- YOUR GOAL
Copy the data word for word, starting at the line that contains "How do I perform: Expand" and ending at the line that contains "pos(221,80)".

- RECORDS PROVIDED
◆ ◆ ◆ ◆ ◆ ◆ ◆

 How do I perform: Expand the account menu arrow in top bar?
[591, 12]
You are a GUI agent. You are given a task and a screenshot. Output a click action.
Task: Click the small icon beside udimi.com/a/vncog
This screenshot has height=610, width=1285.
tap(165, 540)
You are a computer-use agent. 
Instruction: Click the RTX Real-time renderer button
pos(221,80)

◆ ◆ ◆ ◆ ◆ ◆ ◆

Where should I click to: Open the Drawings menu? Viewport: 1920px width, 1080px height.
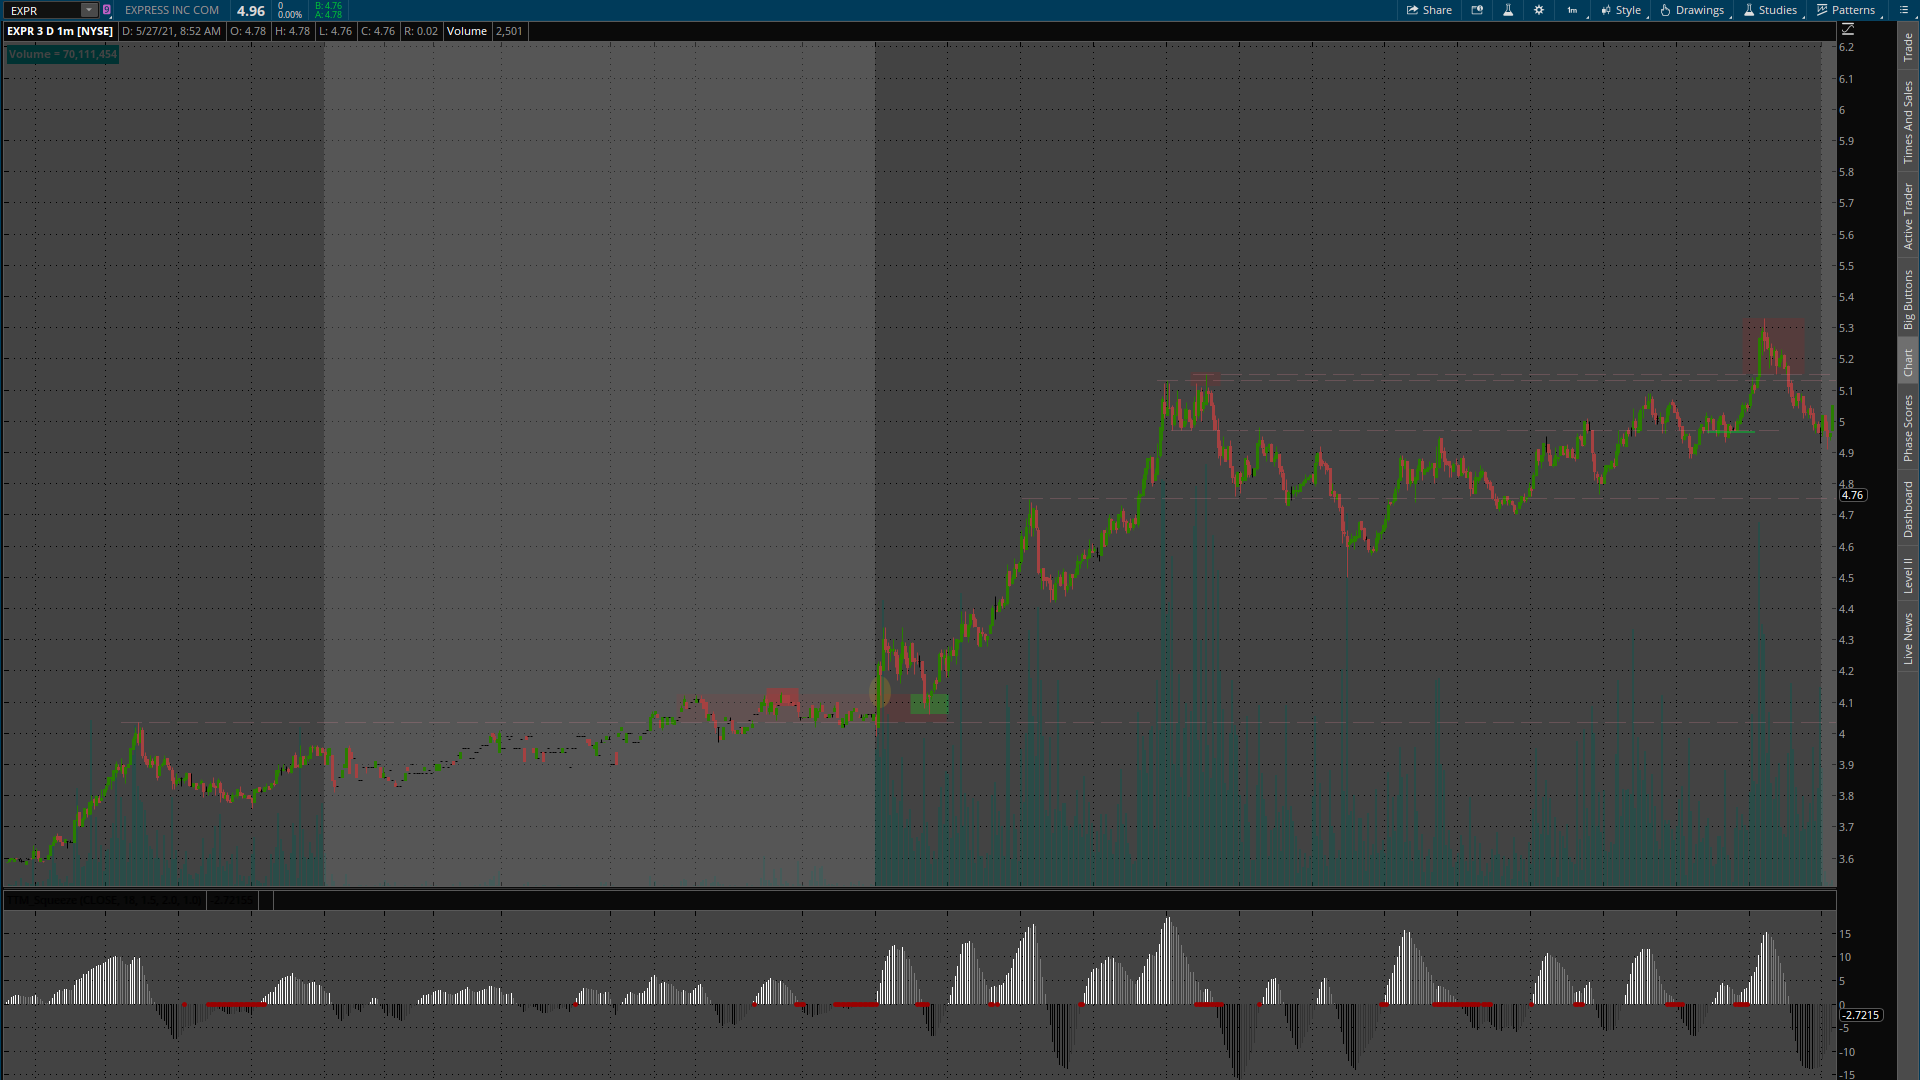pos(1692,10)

◆ ◆ ◆ ◆ ◆ ◆ ◆

- FULL RESPONSE
 How do I perform: Expand the account menu arrow in top bar?
[591, 12]
You are a GUI agent. You are given a task and a screenshot. Output a click action.
Task: Click the small icon beside udimi.com/a/vncog
This screenshot has height=610, width=1285.
tap(165, 540)
You are a computer-use agent. 
Instruction: Click the RTX Real-time renderer button
pos(221,80)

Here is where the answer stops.